Sorcière, c’est un mot puissant (au moins autant qu’il est frustrant et fuyant) parce qu’il est polysémique. En raison de ses multiples sens, qui se confirment aussi historiquement, il est impossible de donner une définition définitive et générale de la sorcière. Cette fluidité qui fait que le mot nous échappe parfois est aussi ce qui en fait l’intérêt.
Pour élaborer une définition toute personnelle, informée autant par ma spiritualité que par mon parcours féministe…
Si je dois choisir des termes précis pour définir mes convictions et ma pratique, je dirais que je suis païenne, sensible aux mondes invisibles, intéressée par les pratiques liminales, avec un penchant pour le polythéisme. Si je réalise des charmes et des rituels, ce n’est régulièrement.
Je tire les cartes d’une façon intuitive et divinatoire. Je ne lis pas particulièrement l’avenir, mais j’utilise ce support pour accéder, avec le consentement de quelqu’un, à des informations auxquelles je n’accéderais pas dans mon état « normal ». Pour ça, j’active « les clairs » et je travaille avec ce que j’appelle « les guides ». Je me suis formée et j’ai beaucoup pratiqué pour ça.

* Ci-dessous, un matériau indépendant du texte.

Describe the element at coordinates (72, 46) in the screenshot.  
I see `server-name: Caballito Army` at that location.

Mais je n’ai pas été initiée à la sorcellerie ou à la cartomancie au sens traditionnel du terme qui semble encore à ce jour impératif pour certain-e-s. Je n’ai pas la discipline de certaines sorcières. Je fais mon petit bonhomme de chemin assez éclectique dans tout ça.
Je dois dire que le terme sorcière, d’un point de vue spirituel, ne m’est pas utile en soi par rapport à d’autres comme païenne.

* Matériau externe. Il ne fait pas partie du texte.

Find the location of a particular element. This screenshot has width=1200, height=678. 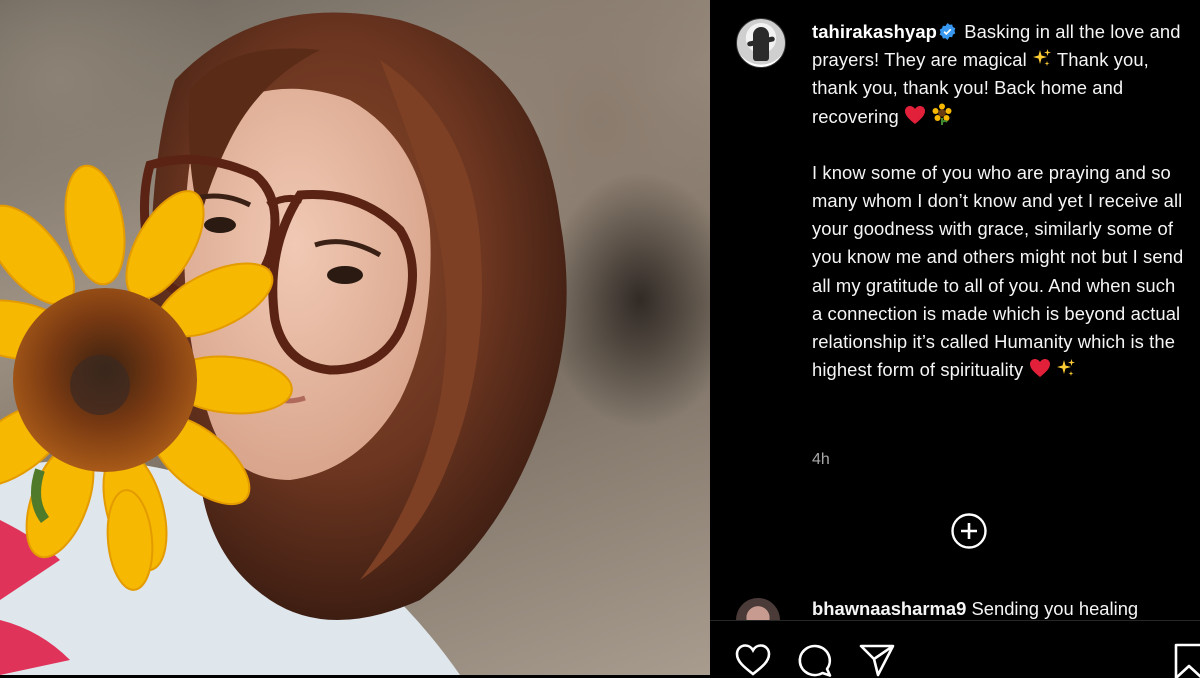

En fait, à la réflexion, sorcière, pour moi, c’est ce qui fait le lien entre tous ces éléments d’une part et de l’autre le féminisme ou la militance plus largement. Comme un chaînon manquant.

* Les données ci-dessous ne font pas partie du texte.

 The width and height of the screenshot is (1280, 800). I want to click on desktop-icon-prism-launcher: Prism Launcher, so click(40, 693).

Tout d’abord, ça crée un lien entre ma pratique et d’autres pratiques:
– je travaille avec Hécate, la reine des sorcières, parmi ses nombreux titres.
– Je m’intéresse à l’héritage de la chasse aux sorcières, même si ce féminicide visait avant tout des femmes et des personnes au genre déviant de la norme, et pas des sorcières.
-Sorcière historique parce qu’en travaillant avec l’invisible, j’accède à des contenus, des informations qui me viennent de l’époque. Et sans doute parce que je suis historienne de formation et j’aime fouiller les histoires.
– Sorcière historique parce que les luttes féministes se sont emparées de « la sorcière » comme une figure de proue depuis les années 60. Le terme sorcière, c’est un héritage féministe vaste. C’est une volonté de continuité critique. C’est de la réflexivité dans les luttes. C’est comprendre d’où on vient. C’est partager des savoirs et des soins en résistance à l’hétérocispatriarcat, au capitalisme, au racisme et au colonialisme, etc.
– Finalement je me retrouve avec un héritage un peu éparpillé, pas forcément cohérent et parfois épuisant. Il y a des liens, certes, mais ils sont un peu discontinus. Il y a du queer, des pointillés.
Je suis ici aujourd’hui avant tout pour défendre « sorcière » comme une posture spirituelle à sans cesse mettre en lien avec les luttes, la contestation, les utopies, les créations, etc.
C’est parfois difficile car certaines féministes brandissent la figure de la sorcière tout en considérant avec condescendance nos pratiques – et d’autres pratiques spirituelles et religieuses! En ayant travaillé dans le mouvement féministe pendant plus de 10 ans, j’ai constaté, chez certaines en tout cas, une opposition farouche à toute forme de spiritualité. Or, « Sorcière », c’est un ailleurs du féminisme, en particulier du féminisme institutionnel et professionnalisé. C’est un lien avec des personnes qui ont de tout temps contesté les systèmes d’oppression pas frontalement mais par le biais d’un travail de sabotage, de résistances quotidiennes, de solidarité. Ce sont des pratiques et des éthiques. C’est un système d quoi, un monde parallèle, une alternative dans le monde, là où la spiritualité et l’invisible ont toute leur place.
Quand je dis sorcière c’est interagir avec l’invisible, ça comprend donc les groupes invisibilisés par le féminisme mainstream: femmes trans, voilées, grosses, racisées, handies, queer, anarchistes, etc. « Sorcière » pour moi fait le lien entre des éléments qui sont chers à mon féminisme et à ma spiritualité. C’est un lieu de ralliement. Un espace liminal de rassemblement. Un corps. Mais ça, ce sera pour la suite que je partagerai un autre jour.